Given request
Revise all of the records below by replacing every "screenshot" with "screen image" and changing nothing else. Leave the pictures out of your answer.
--- Begin Input ---
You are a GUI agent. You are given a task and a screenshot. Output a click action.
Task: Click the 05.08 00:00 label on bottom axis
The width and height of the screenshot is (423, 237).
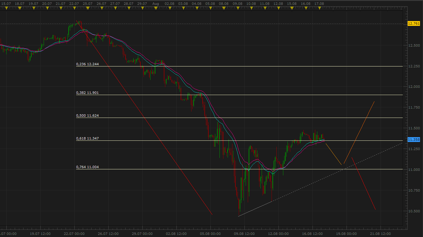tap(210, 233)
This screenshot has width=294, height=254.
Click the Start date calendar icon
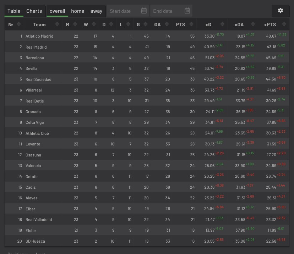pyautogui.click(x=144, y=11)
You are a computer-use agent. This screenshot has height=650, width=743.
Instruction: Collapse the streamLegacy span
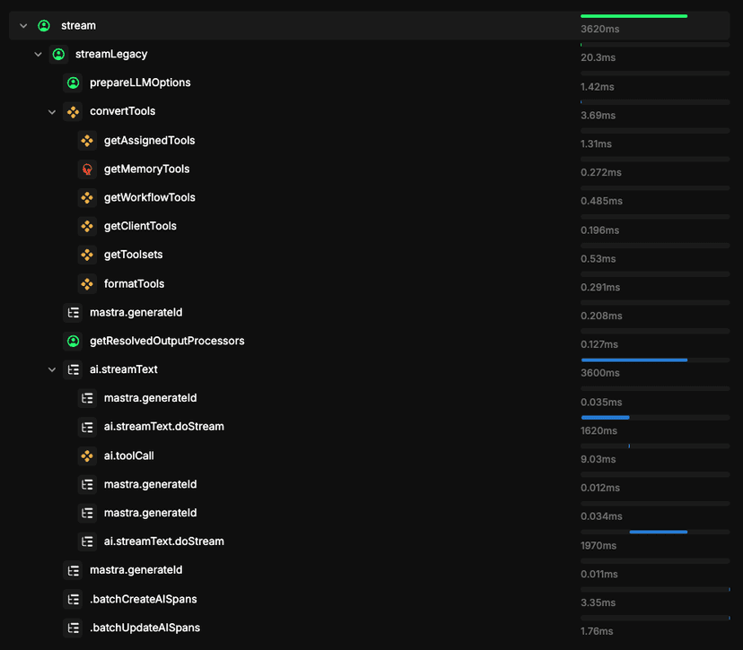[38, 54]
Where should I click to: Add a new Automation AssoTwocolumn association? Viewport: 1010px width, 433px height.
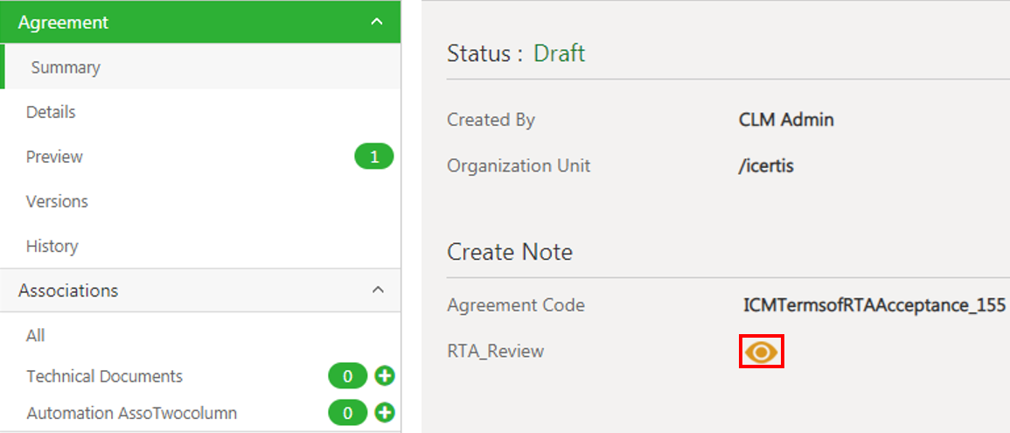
--- End Input ---
Exercise result
You are a GUI agent. You are given a task and a screen image. Output a click action.
Task: Click the 05.08 00:00 label on bottom axis
The width and height of the screen image is (423, 237).
tap(210, 233)
This screen image has width=294, height=254.
Click the Start date calendar icon
pyautogui.click(x=144, y=11)
You are a computer-use agent. This screen image has height=650, width=743.
Instruction: Collapse the streamLegacy span
[38, 54]
Where should I click to: Add a new Automation AssoTwocolumn association? Viewport: 1010px width, 433px height.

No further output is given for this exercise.